### Exercise instructions
The expected output is every entry, copied exactly.

Available data START

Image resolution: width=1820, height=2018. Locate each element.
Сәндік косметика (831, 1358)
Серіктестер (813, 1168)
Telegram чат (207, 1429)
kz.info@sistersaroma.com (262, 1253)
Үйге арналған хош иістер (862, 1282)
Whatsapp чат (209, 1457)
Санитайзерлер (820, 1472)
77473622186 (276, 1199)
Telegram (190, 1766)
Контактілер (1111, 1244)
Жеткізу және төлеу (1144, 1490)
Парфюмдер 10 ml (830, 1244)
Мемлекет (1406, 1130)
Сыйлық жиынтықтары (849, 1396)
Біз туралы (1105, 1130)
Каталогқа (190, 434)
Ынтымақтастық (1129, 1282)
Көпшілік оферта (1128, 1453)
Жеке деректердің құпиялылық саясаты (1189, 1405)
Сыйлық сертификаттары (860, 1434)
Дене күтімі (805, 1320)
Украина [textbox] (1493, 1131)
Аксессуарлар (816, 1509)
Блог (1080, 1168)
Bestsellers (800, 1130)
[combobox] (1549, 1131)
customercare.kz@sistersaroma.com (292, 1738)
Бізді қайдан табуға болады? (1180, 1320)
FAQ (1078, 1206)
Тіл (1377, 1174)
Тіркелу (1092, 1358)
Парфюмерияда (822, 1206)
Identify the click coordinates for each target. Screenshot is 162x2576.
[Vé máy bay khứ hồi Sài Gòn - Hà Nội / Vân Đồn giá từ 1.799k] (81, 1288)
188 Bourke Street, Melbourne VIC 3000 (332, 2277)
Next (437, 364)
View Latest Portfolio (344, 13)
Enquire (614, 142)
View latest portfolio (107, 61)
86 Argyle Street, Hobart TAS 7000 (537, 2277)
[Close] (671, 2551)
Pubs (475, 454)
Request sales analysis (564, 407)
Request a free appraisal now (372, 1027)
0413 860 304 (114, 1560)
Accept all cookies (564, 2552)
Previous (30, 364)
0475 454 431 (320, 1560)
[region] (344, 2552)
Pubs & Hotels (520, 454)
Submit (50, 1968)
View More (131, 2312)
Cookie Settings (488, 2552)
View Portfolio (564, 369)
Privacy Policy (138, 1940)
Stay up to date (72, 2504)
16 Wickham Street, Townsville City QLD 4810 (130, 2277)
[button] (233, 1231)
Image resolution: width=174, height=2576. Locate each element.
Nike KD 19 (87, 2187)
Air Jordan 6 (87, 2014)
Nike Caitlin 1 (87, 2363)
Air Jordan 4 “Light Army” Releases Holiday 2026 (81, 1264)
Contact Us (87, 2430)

Available data END

### Completed exercise
Image resolution: width=1820, height=2018. Locate each element.
Сәндік косметика (831, 1358)
Серіктестер (813, 1168)
Telegram чат (207, 1429)
kz.info@sistersaroma.com (262, 1253)
Үйге арналған хош иістер (862, 1282)
Whatsapp чат (209, 1457)
Санитайзерлер (820, 1472)
77473622186 (276, 1199)
Telegram (190, 1766)
Контактілер (1111, 1244)
Жеткізу және төлеу (1144, 1490)
Парфюмдер 10 ml (830, 1244)
Мемлекет (1406, 1130)
Сыйлық жиынтықтары (849, 1396)
Біз туралы (1105, 1130)
Каталогқа (190, 434)
Ынтымақтастық (1129, 1282)
Көпшілік оферта (1128, 1453)
Жеке деректердің құпиялылық саясаты (1189, 1405)
Сыйлық сертификаттары (860, 1434)
Дене күтімі (805, 1320)
Украина [textbox] (1493, 1131)
Аксессуарлар (816, 1509)
Блог (1080, 1168)
Bestsellers (800, 1130)
[combobox] (1549, 1131)
customercare.kz@sistersaroma.com (292, 1738)
Бізді қайдан табуға болады? (1180, 1320)
FAQ (1078, 1206)
Тіл (1377, 1174)
Тіркелу (1092, 1358)
Парфюмерияда (822, 1206)
Identify the click coordinates for each target. Screenshot is 162x2576.
[Vé máy bay khứ hồi Sài Gòn - Hà Nội / Vân Đồn giá từ 1.799k] (81, 1288)
188 Bourke Street, Melbourne VIC 3000 (332, 2277)
Next (437, 364)
View Latest Portfolio (344, 13)
Enquire (614, 142)
View latest portfolio (107, 61)
86 Argyle Street, Hobart TAS 7000 (537, 2277)
[Close] (671, 2551)
Pubs (475, 454)
Request sales analysis (564, 407)
Request a free appraisal now (372, 1027)
0413 860 304 (114, 1560)
Accept all cookies (564, 2552)
Previous (30, 364)
0475 454 431 (320, 1560)
[region] (344, 2552)
Pubs & Hotels (520, 454)
Submit (50, 1968)
View More (131, 2312)
Cookie Settings (488, 2552)
View Portfolio (564, 369)
Privacy Policy (138, 1940)
Stay up to date (72, 2504)
16 Wickham Street, Townsville City QLD 4810 (130, 2277)
[button] (233, 1231)
Image resolution: width=174, height=2576. Locate each element.
Nike KD 19 (87, 2187)
Air Jordan 6 (87, 2014)
Nike Caitlin 1 (87, 2363)
Air Jordan 4 “Light Army” Releases Holiday 2026 (81, 1264)
Contact Us (87, 2430)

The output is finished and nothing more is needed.